PARIS — Couture may be a dwindling art in terms of the number of practitioners, but it's hardly down for the count.

Au contraire: The same gusher of wealth-bolstering sales of fine jewelry and five-figure handbags is fanning a boom in high fashion, with strong attendance and sales expected as couture week kicks off today with a flurry of high-octane anniversary events here and in Rome.

"With the January collection, we doubled sales," said a beaming Sidney Toledano, president of Christian Dior, marking its 60th anniversary with an extravagant show and party at Versailles this evening. "Our atelier is fully booked. We have a lot of orders to deliver."

Chanel saw its couture sales double last year, boosted by a blockbuster show featuring a 100-foot tower as its centerpiece that was reprised in Hong Kong, a move that ferreted out new high-fashion customers from South Korea, Taiwan and China.

"Altogether, it's a kind of renewal of couture," declared Bruno Pavlovsky, Chanel's president of fashion. "These new clients are quite young and really wealthy.
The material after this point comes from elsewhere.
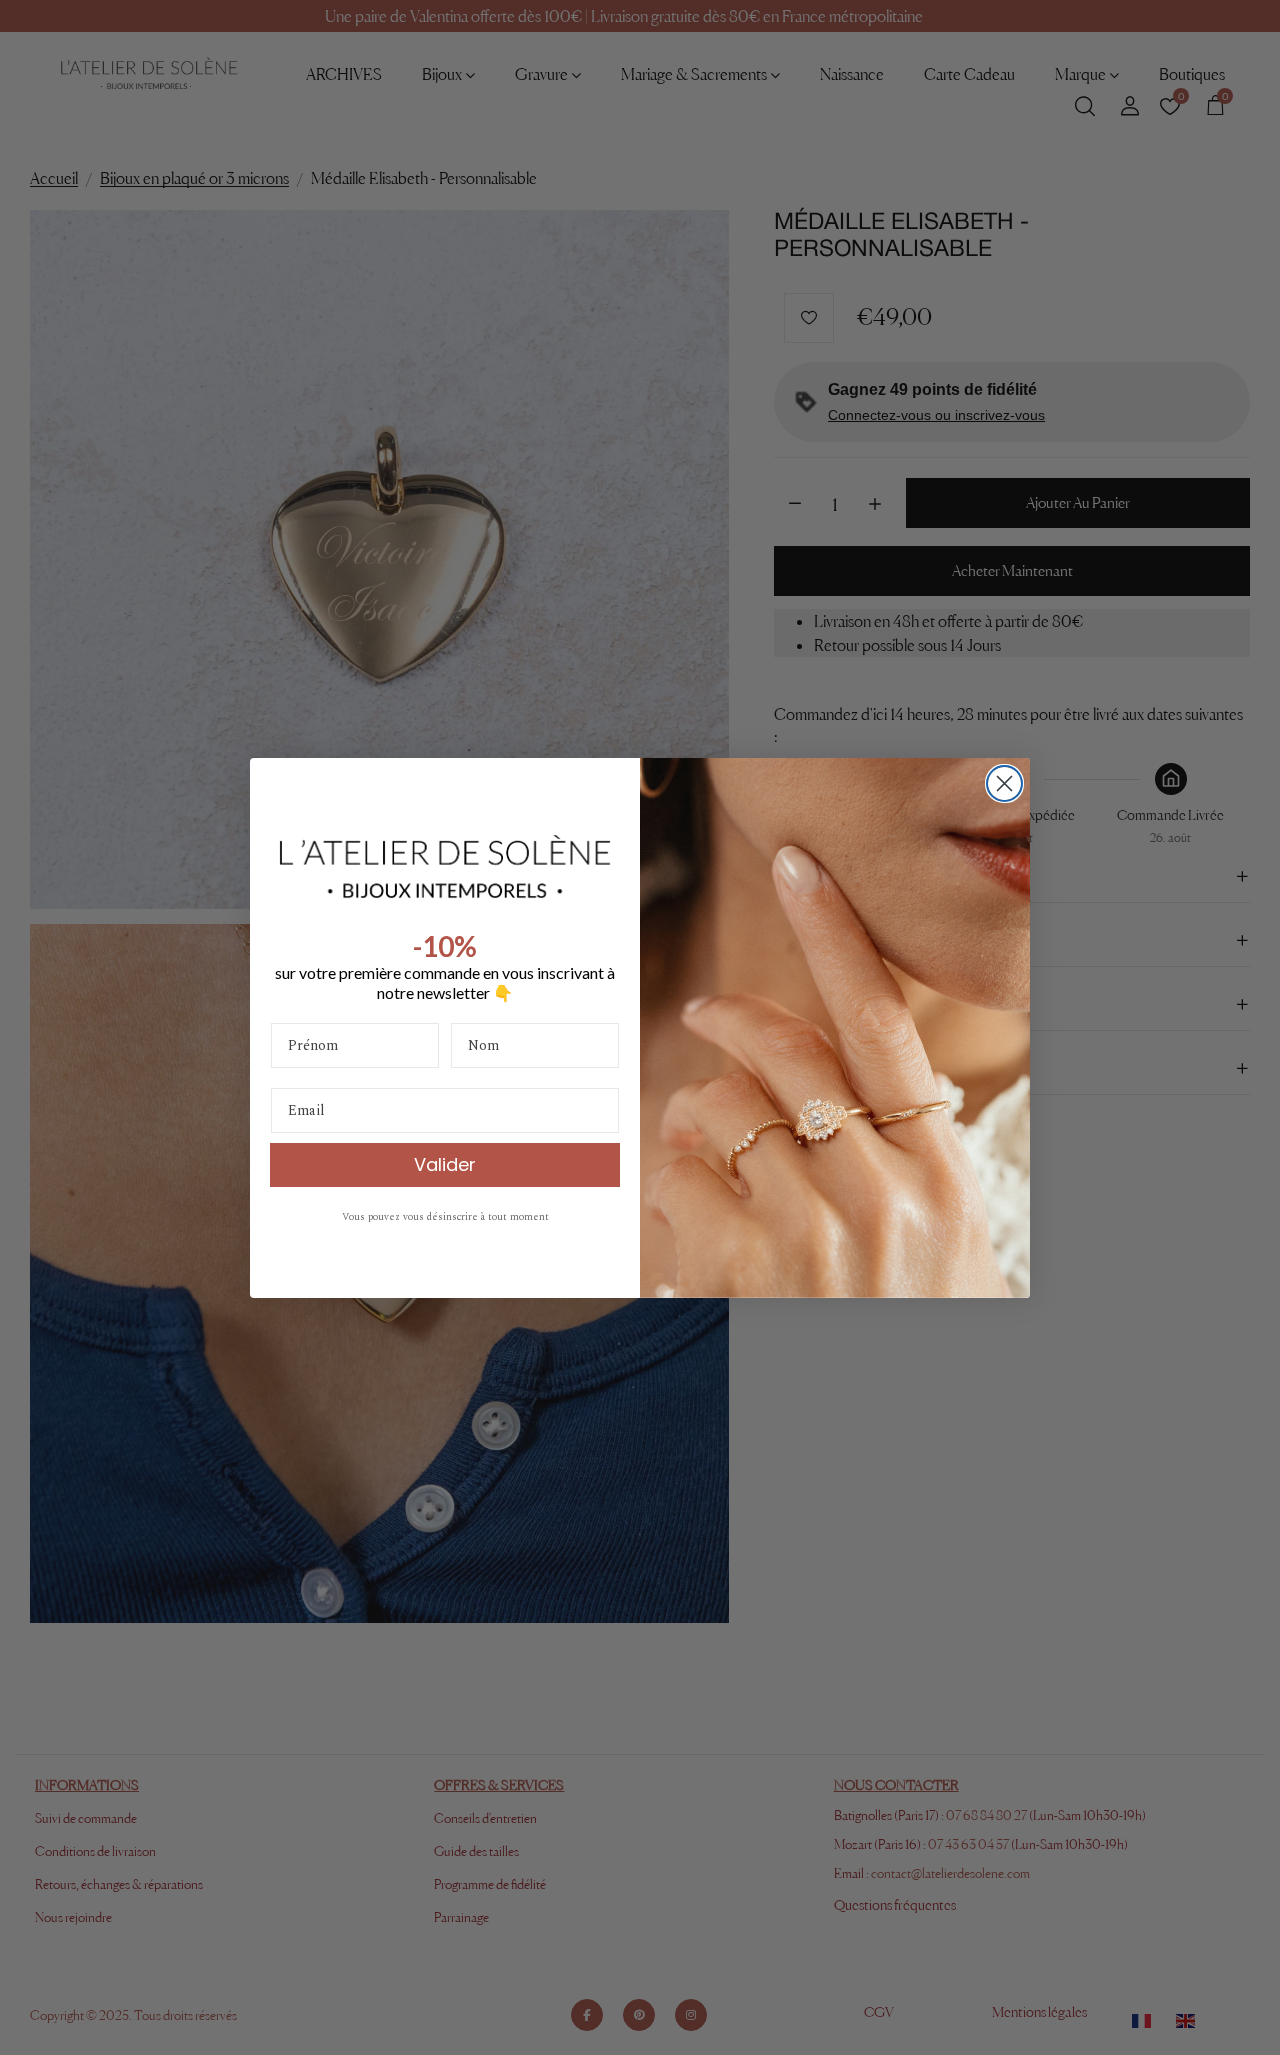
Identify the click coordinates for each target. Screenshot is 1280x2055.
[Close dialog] (1004, 783)
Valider (445, 1164)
The youngest one for us is 24, so it's unique."

Most houses have been charting strong double-digit sales growth recently, fueled by a buoyant market for exceptional luxury products and the advent of an emerging clientele in Eastern Europe and Asia.
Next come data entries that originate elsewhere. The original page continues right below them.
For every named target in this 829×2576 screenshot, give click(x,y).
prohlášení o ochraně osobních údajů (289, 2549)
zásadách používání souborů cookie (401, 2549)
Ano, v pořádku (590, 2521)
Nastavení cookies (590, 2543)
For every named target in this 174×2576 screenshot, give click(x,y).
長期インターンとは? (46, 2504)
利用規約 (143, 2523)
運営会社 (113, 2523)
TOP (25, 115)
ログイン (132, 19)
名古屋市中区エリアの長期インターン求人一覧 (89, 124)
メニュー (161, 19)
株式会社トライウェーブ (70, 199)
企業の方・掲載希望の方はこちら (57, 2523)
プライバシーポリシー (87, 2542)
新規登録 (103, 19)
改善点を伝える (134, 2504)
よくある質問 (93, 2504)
"Couture is very vibrant," said Nicolas Topiol, president of Christian Lacroix. "Last year was up about 25 to 30 percent and this year, so far, is running slightly higher. It's something a lot of people are starting to understand and appreciate." Echoing other observers, Topiol also noted a surge in requests to attend its couture show on Tuesday, which will be followed by a party at the rooftop restaurant Georges to mark the 20th anniversary of the Lacroix house.

"My feeling is that the pendulum is swinging back to couture," said Christophe Caillaud, president of Jean Paul Gaultier. "Rich clients are willing to have exclusive and exceptional products: made-to-measure and personalized. They want to have goods adapted to their specific needs and this includes, or course, couture. I therefore believe that haute couture will continue to live long."